The platform is designed to deploy models to a range of cloud services and hardware infrastructure, including AWS, Microsoft Azure, Google Cloud Platform, NVIDIA GPUs, Intel CPUs, AMD CPUS, and edge platforms like NVIDIA Jetson and Arm Cortex-A.
OctoML’s machine learning platform is an edge AI optimization solution, a category of solutions designed to optimize the performance of AI solutions at the network’s edge with automated deployment so engineers don’t have to spend hours on administration and manual optimization.
Automated model deployment and optimal performance also mean that decision-makers can generate insights faster, which is traditionally very difficult to do manually due to the complexity of the models being processed.
Scaling machine learning models
One of the biggest challenges facing organizations using AI to derive insights, is the complexity of deploying and processing machine learning models.
“Enterprises today face significant challenges with scaling the deployment of their trained models. In fact, research shows that nearly two-thirds of models take over a month to deploy into production,” said Luis Ceze, CEO, OctoML.
“This is because model performance tuning and optimization is largely done manually. Also, models, software platforms, and inference targets are rapidly evolving, requiring highly skilled resources on an ongoing basis,” he said.

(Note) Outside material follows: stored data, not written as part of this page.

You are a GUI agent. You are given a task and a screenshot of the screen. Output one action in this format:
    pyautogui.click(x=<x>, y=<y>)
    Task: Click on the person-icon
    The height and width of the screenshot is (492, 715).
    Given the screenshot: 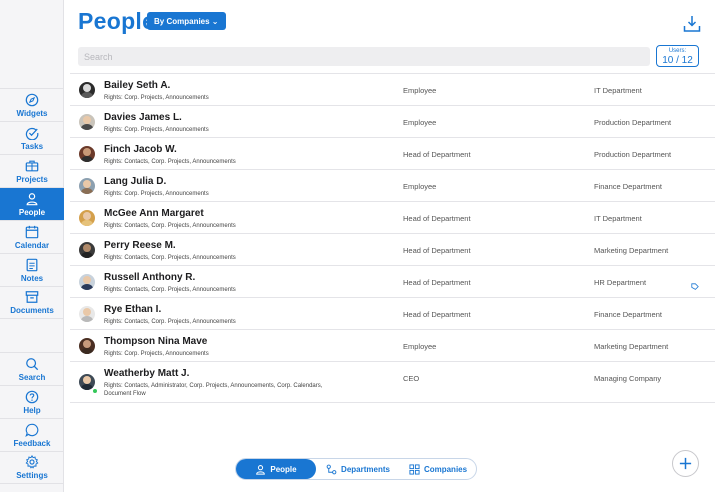 What is the action you would take?
    pyautogui.click(x=261, y=470)
    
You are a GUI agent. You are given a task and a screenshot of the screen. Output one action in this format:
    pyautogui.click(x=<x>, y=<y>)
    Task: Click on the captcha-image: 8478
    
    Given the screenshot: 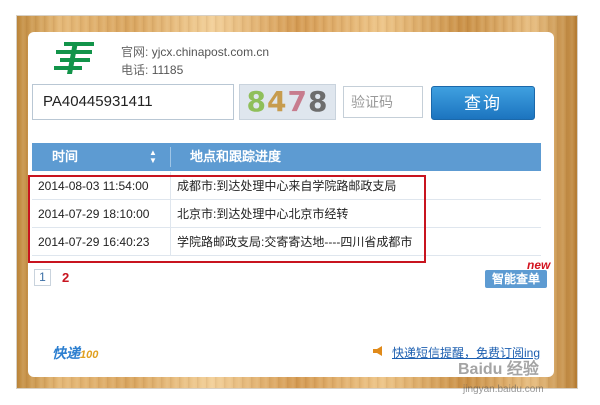 What is the action you would take?
    pyautogui.click(x=288, y=102)
    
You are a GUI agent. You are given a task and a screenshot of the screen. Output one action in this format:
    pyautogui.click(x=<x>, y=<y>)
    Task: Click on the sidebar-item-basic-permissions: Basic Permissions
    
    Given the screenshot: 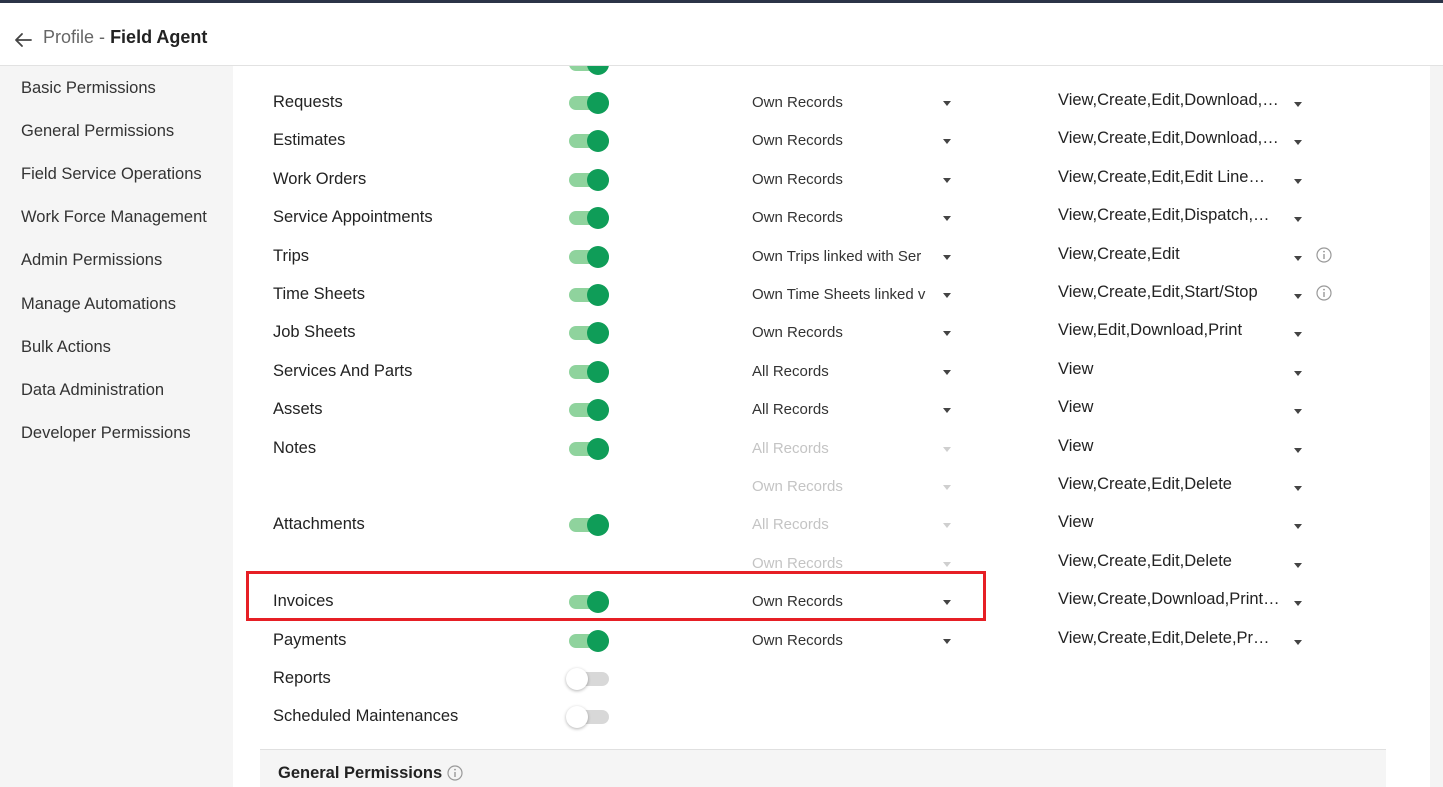 What is the action you would take?
    pyautogui.click(x=88, y=88)
    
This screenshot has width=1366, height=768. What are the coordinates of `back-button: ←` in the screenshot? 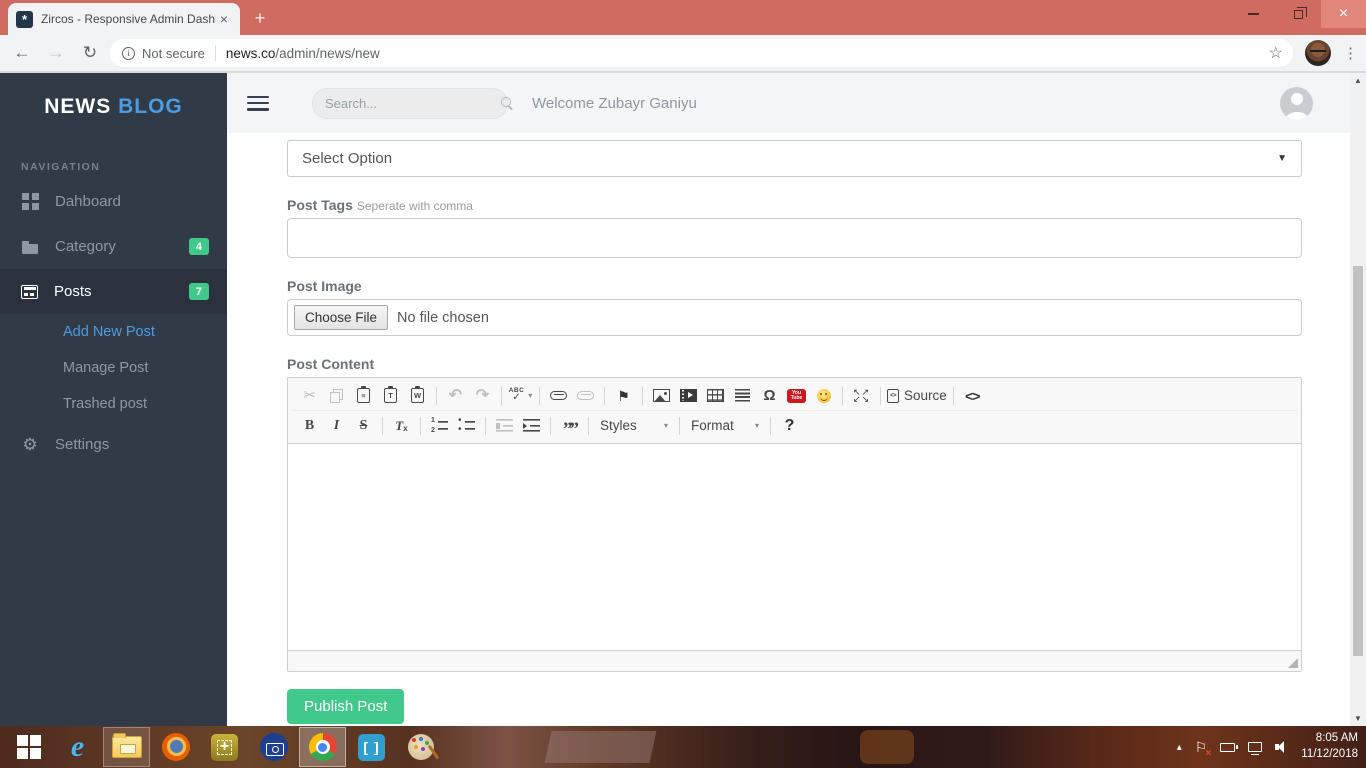 It's located at (22, 53).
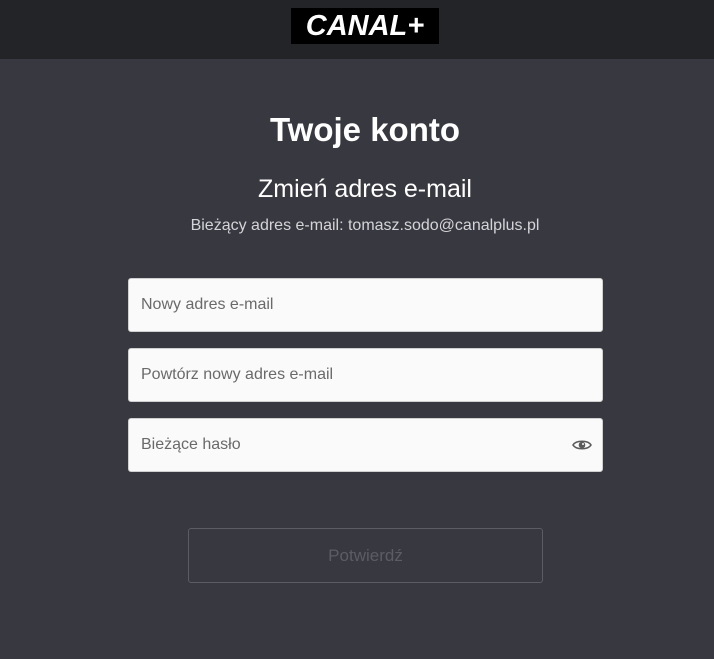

It’s a challenge that the organization aims to confront with the new Machine Learning deployment platform. This latest iteration breaks these bottlenecks, making machine learning economically viable and enabling faster innovation,” he said.
The solution uses TVM performance enhancements to process popular machine learning models up to twice as fast, so that organizations can generate insights faster.
The growth of edge AI
The announcement comes after OctoML raised $85 million in a Series C funding round led by Tiger Global Management, reaching total funding of $132 million.
The company’s growth is directly linked to the growth of the edge AI software market, which research estimates will reach a value of $2271.73 million by 2027, as more organizations move to the cloud and look for solutions that enable them to process data created at the network’s edge.
OctoML is one of a growing number of vendors providing organizations with solutions to help automate and optimize the deployment of machine learning models to generate insights at the network’s edge, with competitors ranging from Neural Magic, to CoCoPie, NeuReality, and DeepCube.
Neural Magic, one of OctoML’s main competitors, a vendor that offers open source modeling capabilities and software designed to deploy deep learning models in edge environments, recently announced closing a $30 million Series A funding round.
Another, known as CoCoPie, offers organizations a solution for optimizing AI models for edge devices, earlier this year raising $6 million in Series A funding, and achieving a valuation of $50 million.
OctoML is trying to differentiate itself from competitors by building a cohesive ecosystem of hardware and cloud partners so that organizations can optimize model performance in whatever cloud or hybrid cloud environment they’re working within. The end goal is to generate a solution that enables organizations to generate insights and eliminates some intensive manual labor of deploying them at the network’s edge.